Yam spent more than 26 years in the information technology industry and held senior regional sales and management roles for multinational. He is responsible for driving the growth of Eaton’s electrical business in the East Asia commercial organization. He manages the region to drive demand, orders, customer service, logistics and warehousing.
Generative artificial intelligence (GenAI) has been all the rage, with companies jumping on the bandwagon to roll out services making use of the technology. However, amidst all the buzz around GenAI, what’s often overlooked in the conversation is the immense power required to support its computational prowess. Even before the rapid proliferation of AI, it was already predicted that global compute demand would exceed the total amount of electricity generated by 2028.
The success of GenAI is dependent on many factors ranging from the reliability of data infrastructure, computing resources to optimization techniques
The growing adoption of GenAI is thus spearheading a new wave of data and capacity requirements, and driving data center demand. This increased data load has serious environmental and financial implications — in fact, studies have shown that the training of large language models for ChatGPT creates up to 552 metric tons of carbon emissions. If current developments continue, research has also forecasted that the costs of developing and operating GenAI data center infrastructure could exceed $76 billion in the next few years.
As we enter a new era of digitalization and development, technologies like GenAI are here to stay. How can we ensure that data centers - the backbone of the digital economy - will be able to support this surge in power consumption efficiently and sustainably?
Finding the right conditions for GenAI success
From digital payments to health records, data centers provide the infrastructure required to store, process and distribute vast amounts of data that powers a wide range of applications and innovations.

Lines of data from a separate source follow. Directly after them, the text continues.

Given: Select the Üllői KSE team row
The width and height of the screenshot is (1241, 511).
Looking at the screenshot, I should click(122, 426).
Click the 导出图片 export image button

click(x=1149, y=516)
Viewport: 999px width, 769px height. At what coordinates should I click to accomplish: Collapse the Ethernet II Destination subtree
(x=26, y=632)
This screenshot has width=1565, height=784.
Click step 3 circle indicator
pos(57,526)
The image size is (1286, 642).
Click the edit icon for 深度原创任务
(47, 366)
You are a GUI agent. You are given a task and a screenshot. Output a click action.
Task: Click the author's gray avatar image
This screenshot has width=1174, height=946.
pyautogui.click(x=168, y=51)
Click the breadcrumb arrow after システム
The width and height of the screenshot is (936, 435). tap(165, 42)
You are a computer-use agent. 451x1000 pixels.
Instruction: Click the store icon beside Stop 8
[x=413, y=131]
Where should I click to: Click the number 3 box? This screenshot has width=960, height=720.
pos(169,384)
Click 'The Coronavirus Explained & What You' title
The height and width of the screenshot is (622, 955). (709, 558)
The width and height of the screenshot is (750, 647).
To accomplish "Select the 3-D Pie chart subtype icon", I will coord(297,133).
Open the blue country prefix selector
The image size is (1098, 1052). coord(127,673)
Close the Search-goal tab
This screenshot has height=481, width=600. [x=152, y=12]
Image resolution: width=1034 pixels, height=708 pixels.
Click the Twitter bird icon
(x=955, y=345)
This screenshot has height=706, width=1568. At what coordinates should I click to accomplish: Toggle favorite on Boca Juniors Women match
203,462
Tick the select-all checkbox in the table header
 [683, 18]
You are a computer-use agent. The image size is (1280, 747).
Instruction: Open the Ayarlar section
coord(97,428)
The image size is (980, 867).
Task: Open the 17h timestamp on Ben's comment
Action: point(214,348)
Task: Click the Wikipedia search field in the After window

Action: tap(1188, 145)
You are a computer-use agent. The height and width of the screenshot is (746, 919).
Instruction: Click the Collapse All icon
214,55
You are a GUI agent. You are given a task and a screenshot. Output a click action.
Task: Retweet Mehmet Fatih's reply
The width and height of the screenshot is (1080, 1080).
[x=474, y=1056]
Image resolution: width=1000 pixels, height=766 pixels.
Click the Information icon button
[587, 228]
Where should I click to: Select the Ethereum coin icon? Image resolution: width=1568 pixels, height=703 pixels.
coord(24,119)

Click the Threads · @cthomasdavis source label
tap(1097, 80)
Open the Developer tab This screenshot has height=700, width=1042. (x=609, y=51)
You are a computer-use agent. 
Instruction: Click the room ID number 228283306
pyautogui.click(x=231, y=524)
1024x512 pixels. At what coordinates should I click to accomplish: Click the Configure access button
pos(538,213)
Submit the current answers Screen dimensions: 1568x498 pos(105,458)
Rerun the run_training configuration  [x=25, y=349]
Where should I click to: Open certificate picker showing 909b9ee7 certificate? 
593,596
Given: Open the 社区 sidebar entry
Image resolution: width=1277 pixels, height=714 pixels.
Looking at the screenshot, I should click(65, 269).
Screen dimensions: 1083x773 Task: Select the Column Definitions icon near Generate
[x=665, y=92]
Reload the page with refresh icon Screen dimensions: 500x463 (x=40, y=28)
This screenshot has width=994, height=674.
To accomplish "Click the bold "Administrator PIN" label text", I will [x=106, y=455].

Over the past five years, we have already seen how trends such as cloud computing and 5G have fueled data center growth. This prompted governments from around the world to take a closer look at how they can sustainably support the industry, resulting in the implementation of measures such as green standards and data center moratoriums to manage growth.
As GenAI becomes more accessible, more data will have to be processed and transmitted to deliver results in milliseconds. Compared to basic IT actions, such as retrieving a file from the company’s server, GenAI is much more compute-intensive. For instance, training ChatGPT can require 300 to 500MW of power, significantly higher than the typical 30 to 50MW of power consumed by a typical data center. Conventional air cooling methods, which relies on fans and air circulation, may be inadequate in dissipating the heat efficiently from densely packed server racks. This can result in overheating and power failure.
It is important to note that GenAI’s impact on power and cooling is not just restricted to hyperscale data centers, which are typically the go-to for companies with massive compute, storage and networking requirements, such as GenAI and Large Language Model (LLM) training.
Experts anticipate that as GenAI demand surges, developers will build small language models optimized for the edge. This could help to reduce reliance on hyperscale data centers and power required for AI inference. Data is moved closer to the user, potentially cutting network latency and addressing data privacy concerns. However, this will not negate the amount of power required to sustain and cool GenAI overall.
Scaling the data center for digital innovation
While GenAI offers unprecedented possibilities, it also presents an important question on whether we are equipped to support the power demands of a digital, AI future.
In recent years, there have been advancements in data center technologies to improve energy efficiency and reduce their environmental footprint. For example, studies have shown that liquid cooling solutions can reduce facility power use by 27% even when adopted partially. Companies like Microsoft have also been exploring ways to make use of dormant energy assets in backup power systems by turning them into grid-interactive energy storage, enabling participation in the energy transition.
The gap now lies in whether organizations are building and retrofitting their facilities fast enough to meet growing energy consumption levels. Often, teams are hesitant to rock the boat for fear of disrupting systems and processes that are already working well. Especially where newer technologies are involved, costs of adoption may be higher than conventional solutions, and there may not be sufficient information to support the case for immediate investment. Continued industry collaboration to facilitate the exchange of best practices and development of commercially viable solutions will remain key if we are to achieve an industry-wide transition towards sustainability.
Building the talent pipeline of data center professionals who are equipped to manage the modern data center effectively will be crucial as well. This includes equipping them with skills related to cybersecurity and data analytics in order to harness automation, visualization and analytics tools. With research estimating that nearly 2.3 million staff will be needed to run the world’s data centers by 2025, the digitization of data center operations can help to reduce pressure on teams in day-to-day operations.
Ushering in a new age of data centers with GenAI
The success of GenAI is dependent on many factors ranging from the reliability of data infrastructure, computing resources to optimization techniques. As adoption ramps up, there will be increasing pressure on data centers to be high-performing and efficient. I’m positive that GenAI is just scratching the surface of innovations we will see in the coming future, and data centers will continue to play a crucial role in making these ideas come to life. By keeping energy costs in mind, we can continue to fuel digital innovation for a long time.